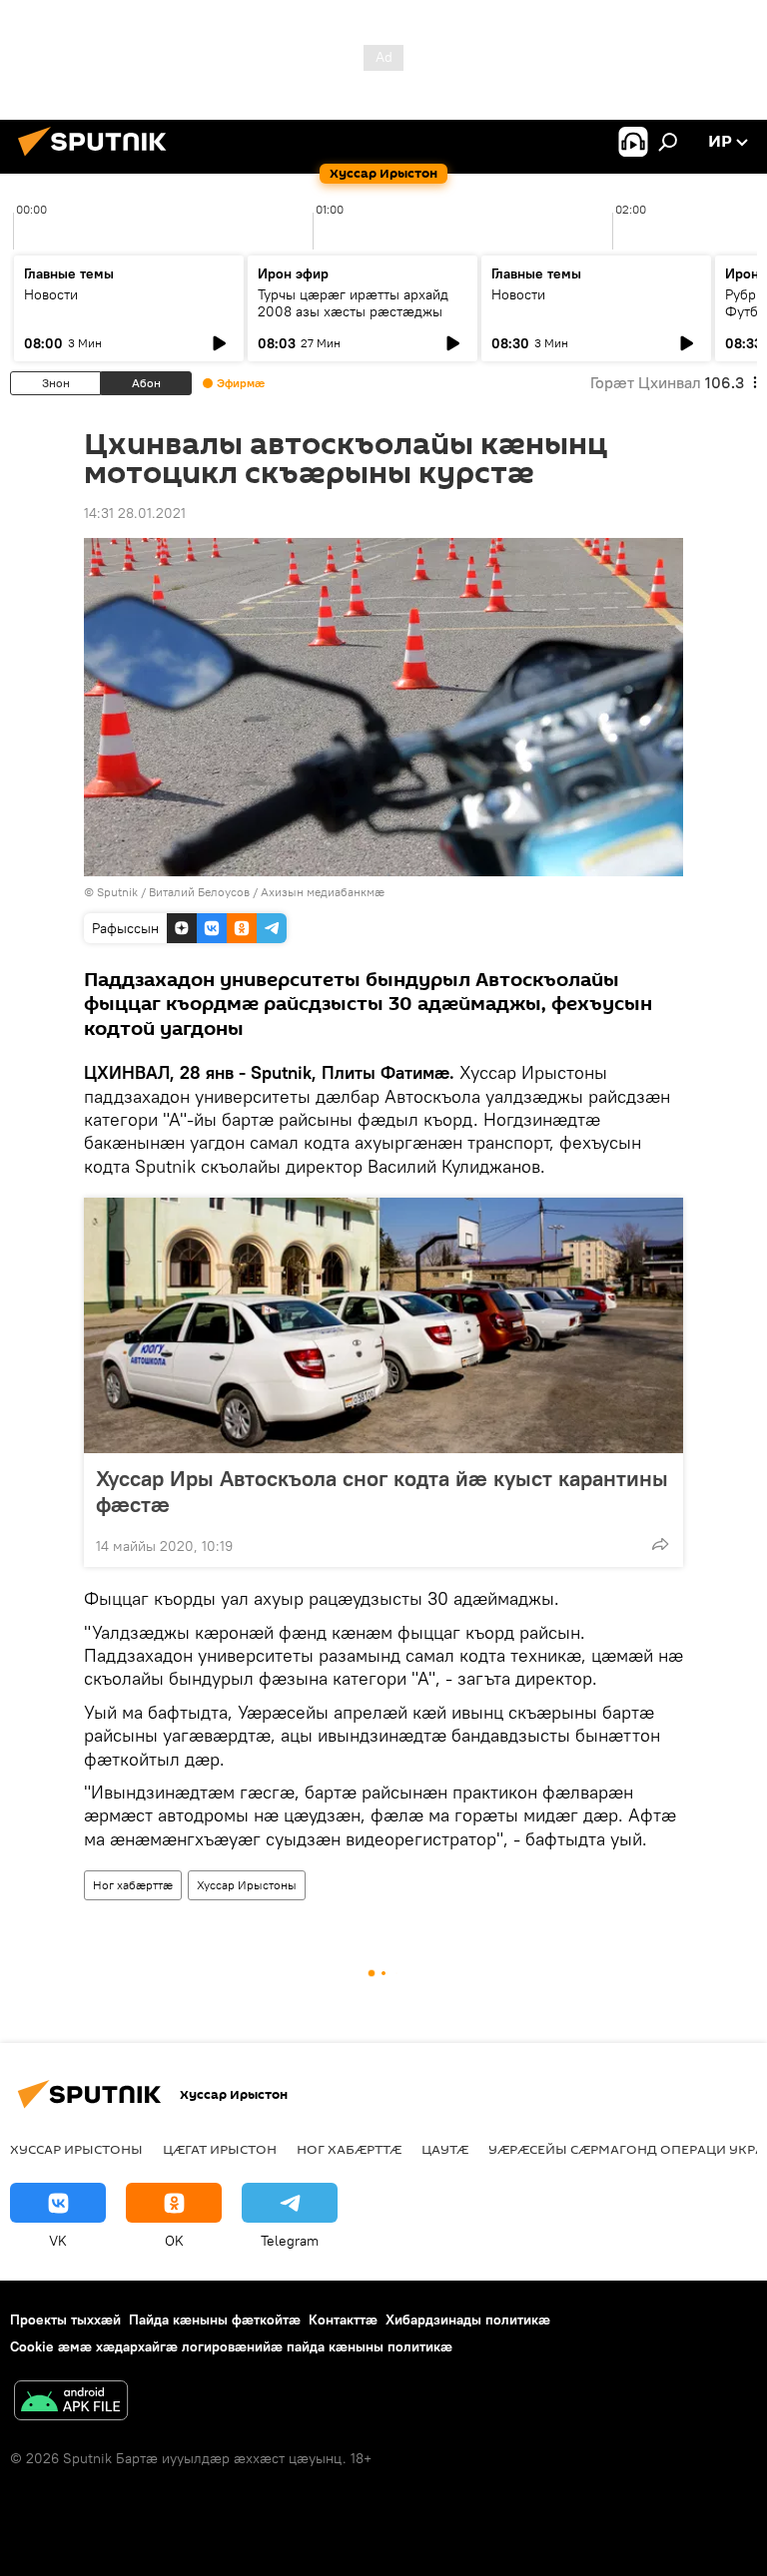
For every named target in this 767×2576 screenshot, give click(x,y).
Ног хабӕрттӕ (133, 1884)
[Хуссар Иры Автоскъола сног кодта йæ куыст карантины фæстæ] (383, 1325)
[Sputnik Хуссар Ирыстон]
--
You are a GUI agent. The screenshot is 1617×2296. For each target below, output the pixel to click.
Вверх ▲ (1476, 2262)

DIRECTIONS
In the listing above, find the line with "For every named" and the line with "[Sputnik Хуссар Ирыстон]"; output exactly those lines and all lines between them.

TASK RESULT
For every named target in this 767×2576 screenshot, give click(x,y).
Ног хабӕрттӕ (133, 1884)
[Хуссар Иры Автоскъола сног кодта йæ куыст карантины фæстæ] (383, 1325)
[Sputnik Хуссар Ирыстон]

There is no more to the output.